In achieving that feat, the last thing they’d want to do is raise their heart beat and energy expenditure as high as possible -- arbitrarily. The challenges of the terrain and traffic would provide enough such challenges. And always, they’d want to hold back a little in reserve for the extraordinary that surely lay ahead -- and if it doesn’t arise, so much the better.

2 Comments:

At October 07, 2005 12:35 AM, Blogger Mike Hu said...

How Much to Pay?

For the last twenty years, the sweet spot in the standard of state-of-the-art bike offerings, has been in the $200-300 range. Undoubtedly, one can pay more, but I doubt that above $300, for most people, they can get more out of a bike than $300 worth. On the other end, those bikes under $200, may not be the most comfortable to spend long amounts of time on. In considering the purchase of a bike, the most important thing is fit and comfort -- after they meet one’s aestethic sensibilities. The proper selection process once one has identified the proper price range of bikes (even the cheapest do work as advertised), is to find those that meet approvingly with one’s aestethic sensibilities; it must be something that looks right, like attractive and functional clothing, or one will feel self-consciously inappropriate on it. People who are really into biking, marvel at the engineering and design of their personalized transportation device.

Once the right model has been selected, one needs to take a test ride to see if the bike fits properly -- that is, that it is the most comfortable thing one has ever been on, and feels as though it is part of one’s body, and not an alien thing. Cross-country bike riders often spend 8-10 hours a day on a bike -- but only if their bike feels like home. If it doesn’t, it will be left in some out of the way place to rust unused.

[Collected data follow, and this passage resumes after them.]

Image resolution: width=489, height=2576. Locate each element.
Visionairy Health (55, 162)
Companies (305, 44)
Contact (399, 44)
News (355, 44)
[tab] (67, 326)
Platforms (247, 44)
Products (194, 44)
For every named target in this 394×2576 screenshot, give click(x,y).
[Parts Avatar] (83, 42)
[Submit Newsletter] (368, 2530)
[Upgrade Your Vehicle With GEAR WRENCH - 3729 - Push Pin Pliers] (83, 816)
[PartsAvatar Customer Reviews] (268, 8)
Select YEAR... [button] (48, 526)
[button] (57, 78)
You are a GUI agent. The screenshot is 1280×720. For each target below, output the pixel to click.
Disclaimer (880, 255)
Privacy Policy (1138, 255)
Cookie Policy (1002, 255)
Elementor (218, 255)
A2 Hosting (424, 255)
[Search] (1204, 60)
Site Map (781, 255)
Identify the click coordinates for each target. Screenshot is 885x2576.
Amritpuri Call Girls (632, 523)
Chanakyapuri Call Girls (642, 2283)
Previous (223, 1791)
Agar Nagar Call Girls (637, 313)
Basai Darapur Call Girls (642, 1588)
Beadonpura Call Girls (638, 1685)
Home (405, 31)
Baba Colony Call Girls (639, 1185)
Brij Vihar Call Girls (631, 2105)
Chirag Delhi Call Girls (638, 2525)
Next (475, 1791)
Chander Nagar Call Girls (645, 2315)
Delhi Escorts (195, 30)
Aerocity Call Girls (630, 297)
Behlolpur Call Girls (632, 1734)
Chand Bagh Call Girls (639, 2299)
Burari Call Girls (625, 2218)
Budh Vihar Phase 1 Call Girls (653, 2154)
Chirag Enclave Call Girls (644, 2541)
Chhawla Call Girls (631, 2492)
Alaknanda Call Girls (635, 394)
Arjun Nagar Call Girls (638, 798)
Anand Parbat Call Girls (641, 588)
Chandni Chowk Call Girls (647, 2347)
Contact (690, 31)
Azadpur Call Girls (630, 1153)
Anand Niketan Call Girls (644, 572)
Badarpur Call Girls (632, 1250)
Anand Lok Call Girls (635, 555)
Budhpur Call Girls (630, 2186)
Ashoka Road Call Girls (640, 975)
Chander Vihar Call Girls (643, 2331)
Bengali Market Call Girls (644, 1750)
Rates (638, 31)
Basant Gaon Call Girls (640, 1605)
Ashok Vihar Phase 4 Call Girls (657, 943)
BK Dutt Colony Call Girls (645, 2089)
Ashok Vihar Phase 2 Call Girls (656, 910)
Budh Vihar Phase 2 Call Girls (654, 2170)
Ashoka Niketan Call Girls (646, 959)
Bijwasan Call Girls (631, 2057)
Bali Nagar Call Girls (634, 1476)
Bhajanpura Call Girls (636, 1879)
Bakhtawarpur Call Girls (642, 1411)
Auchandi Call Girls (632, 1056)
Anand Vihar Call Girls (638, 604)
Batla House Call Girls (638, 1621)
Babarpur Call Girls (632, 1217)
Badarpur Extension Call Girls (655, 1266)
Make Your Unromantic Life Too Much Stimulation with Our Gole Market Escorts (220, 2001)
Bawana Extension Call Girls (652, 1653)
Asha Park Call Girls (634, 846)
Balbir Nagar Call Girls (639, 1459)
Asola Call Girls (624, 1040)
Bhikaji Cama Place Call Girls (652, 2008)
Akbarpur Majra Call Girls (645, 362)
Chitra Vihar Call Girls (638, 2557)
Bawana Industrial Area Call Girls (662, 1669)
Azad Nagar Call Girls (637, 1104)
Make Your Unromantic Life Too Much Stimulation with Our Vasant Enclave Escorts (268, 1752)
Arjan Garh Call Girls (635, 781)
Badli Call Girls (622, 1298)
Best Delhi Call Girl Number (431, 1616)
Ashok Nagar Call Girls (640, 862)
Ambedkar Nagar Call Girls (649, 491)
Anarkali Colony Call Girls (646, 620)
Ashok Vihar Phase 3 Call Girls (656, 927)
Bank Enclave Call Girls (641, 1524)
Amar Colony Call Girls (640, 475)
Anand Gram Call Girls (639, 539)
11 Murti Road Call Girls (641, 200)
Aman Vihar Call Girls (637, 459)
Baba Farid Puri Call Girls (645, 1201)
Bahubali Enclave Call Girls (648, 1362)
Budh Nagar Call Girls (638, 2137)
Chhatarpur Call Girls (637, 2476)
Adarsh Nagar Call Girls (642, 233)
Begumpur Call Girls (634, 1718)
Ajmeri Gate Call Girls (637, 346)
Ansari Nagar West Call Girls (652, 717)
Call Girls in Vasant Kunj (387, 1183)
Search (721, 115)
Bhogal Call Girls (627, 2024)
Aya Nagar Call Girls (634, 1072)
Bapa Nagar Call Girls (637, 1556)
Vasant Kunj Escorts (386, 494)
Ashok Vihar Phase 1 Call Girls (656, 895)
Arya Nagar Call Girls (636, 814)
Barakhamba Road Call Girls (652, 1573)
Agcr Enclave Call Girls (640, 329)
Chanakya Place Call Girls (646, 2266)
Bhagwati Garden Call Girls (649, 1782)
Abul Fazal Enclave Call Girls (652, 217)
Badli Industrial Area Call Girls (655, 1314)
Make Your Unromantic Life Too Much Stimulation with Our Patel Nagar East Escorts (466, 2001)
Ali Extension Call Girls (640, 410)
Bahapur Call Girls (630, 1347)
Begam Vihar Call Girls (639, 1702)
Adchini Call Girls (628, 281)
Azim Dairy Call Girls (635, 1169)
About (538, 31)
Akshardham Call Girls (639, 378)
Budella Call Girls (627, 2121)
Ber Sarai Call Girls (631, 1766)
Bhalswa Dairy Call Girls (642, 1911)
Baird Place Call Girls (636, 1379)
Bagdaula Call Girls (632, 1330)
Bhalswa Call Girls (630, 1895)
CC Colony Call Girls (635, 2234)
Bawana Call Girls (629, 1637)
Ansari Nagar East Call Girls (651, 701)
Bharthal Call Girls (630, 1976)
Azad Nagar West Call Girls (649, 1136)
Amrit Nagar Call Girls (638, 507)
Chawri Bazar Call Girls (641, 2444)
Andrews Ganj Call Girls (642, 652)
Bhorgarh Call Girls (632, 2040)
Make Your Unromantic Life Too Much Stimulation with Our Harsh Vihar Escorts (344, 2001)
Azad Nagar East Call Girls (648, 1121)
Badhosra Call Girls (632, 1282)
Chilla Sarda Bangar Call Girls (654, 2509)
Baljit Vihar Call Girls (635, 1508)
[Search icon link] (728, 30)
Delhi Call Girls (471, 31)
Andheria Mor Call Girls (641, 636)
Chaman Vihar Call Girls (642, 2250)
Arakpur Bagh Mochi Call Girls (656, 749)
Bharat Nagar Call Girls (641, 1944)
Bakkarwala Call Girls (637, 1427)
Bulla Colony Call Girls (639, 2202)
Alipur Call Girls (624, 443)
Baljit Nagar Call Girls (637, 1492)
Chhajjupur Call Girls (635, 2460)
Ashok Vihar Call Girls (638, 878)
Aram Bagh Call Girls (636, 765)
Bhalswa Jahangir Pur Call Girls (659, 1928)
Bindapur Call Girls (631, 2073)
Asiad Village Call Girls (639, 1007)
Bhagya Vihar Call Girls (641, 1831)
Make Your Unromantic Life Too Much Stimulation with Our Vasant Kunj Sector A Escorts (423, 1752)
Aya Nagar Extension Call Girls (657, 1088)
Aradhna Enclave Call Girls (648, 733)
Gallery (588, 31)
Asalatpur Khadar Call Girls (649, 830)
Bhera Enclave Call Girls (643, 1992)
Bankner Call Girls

Bikes are like the right pair of shoes; they fit perfectly the first time one puts them on -- and one doesn’t get used to torture chambers no matter how much time has gone by.

A lot of people are misinformed by so-called experts that that which feels wrong is right because the expert knows better. The real experts feel right in their prescriptions from the beginning to the end -- rather than undermining one’s own judgment in favor of their own. A lot of people are not used to being treated in that way -- because they are used to being mistreated, deceived, exploited and abused by those claiming to be acting in their best interests "because they know better.” People of integrity come to know and assess people of integrity -- before relying on their judgment in their expertise. Those who don’t know better, look and ask for phony credentials and are impressed by them. They are phonies themselves and everybody in their sphere of contacts is phony too. -- and so they think the whole world is like that, and if not, they project their vision of humanity onto the world. They frequently write letters to the editor of the newspapers -- tirelessly complaining about perceived injustices and slights expereienced with every encounter they have. A few will undoubtedly be the letters editor.

A good bike salesperson will never try to sell you a bike. He will only offer to let you test-ride the bike. You then, must sell yourself -- and if not, continue to shop around until one finds that perfect fit.